Deep Dive: The Pipeline Script & sshpass

The core logic relies on safely passing the password to the shell command.

withCredentials([usernamePassword(credentialsId: 'ssh-storage-server', ...)]) {
    // 1. sshpass -p '${SSH_PASS}': Takes the injected password variable.
    // 2. scp -o StrictHostKeyChecking=no: Disables the "Are you sure?" prompt for new hosts.
    // 3. -r *: Recursive copy of everything in the workspace.
    // 4. ${SSH_USER}@ststor01:/var/www/html: Destination path.
    sh "sshpass -p '${SSH_PASS}' scp -o StrictHostKeyChecking=no -r * ${SSH_USER}@ststor01:/var/www/html"
}

Note on Quoting: I used double quotes " for the sh string so that Groovy would interpolate the ${SSH_PASS} variable. I wrapped the variable itself in single quotes '${SSH_PASS}' inside the shell command to handle any special characters the password might contain.

---

Common Pitfalls

- Missing sshpass: The sshpass utility must be installed on the Jenkins server (or agent) running the build.
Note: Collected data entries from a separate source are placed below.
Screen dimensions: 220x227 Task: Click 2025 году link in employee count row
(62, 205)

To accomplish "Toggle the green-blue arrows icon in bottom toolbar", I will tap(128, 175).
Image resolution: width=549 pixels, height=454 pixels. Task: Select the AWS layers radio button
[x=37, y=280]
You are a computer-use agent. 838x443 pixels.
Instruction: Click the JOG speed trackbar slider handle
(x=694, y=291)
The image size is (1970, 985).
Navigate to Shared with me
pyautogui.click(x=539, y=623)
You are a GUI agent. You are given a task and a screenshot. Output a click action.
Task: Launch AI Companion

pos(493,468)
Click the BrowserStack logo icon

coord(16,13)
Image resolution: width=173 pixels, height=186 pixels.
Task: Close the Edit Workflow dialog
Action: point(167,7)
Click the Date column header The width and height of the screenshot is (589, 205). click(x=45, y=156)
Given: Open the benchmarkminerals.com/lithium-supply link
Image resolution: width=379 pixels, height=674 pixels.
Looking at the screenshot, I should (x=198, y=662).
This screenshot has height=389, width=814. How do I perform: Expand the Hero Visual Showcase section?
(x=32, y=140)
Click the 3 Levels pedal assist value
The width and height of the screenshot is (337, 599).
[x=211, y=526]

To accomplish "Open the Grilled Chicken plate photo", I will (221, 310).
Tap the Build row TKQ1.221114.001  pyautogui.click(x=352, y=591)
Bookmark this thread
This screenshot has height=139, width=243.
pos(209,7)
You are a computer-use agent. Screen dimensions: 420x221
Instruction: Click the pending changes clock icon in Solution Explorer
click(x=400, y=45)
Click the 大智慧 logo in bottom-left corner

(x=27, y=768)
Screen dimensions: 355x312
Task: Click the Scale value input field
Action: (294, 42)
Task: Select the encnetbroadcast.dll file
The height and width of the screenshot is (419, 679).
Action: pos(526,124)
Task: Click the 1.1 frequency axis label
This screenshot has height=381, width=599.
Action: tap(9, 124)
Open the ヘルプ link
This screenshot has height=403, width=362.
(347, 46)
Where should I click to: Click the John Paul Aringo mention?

If it's missing, the command will fail with "command not found". - File Permissions: If natasha doesn't own /var/www/html on the storage server, the scp command will fail with "Permission denied". - Stage Names: The task specified "Deploy" and "Test" are case-sensitive. Using "deploy" or "test" would fail the requirements check. - Curl without -f: If the web server is up but serving a 403 or 500 error, a normal curl will just print the error page and pass the stage. Using -f ensures the pipeline actually catches the failure.

---

Exploring the UI Used

- Pipeline Syntax Snippet Generator: I used this to generate the withCredentials block structure, as remembering the exact syntax for binding username/password variables is difficult. - Global Credentials: Where I securely stored the passwords so they didn't have to be hardcoded in the pipeline script.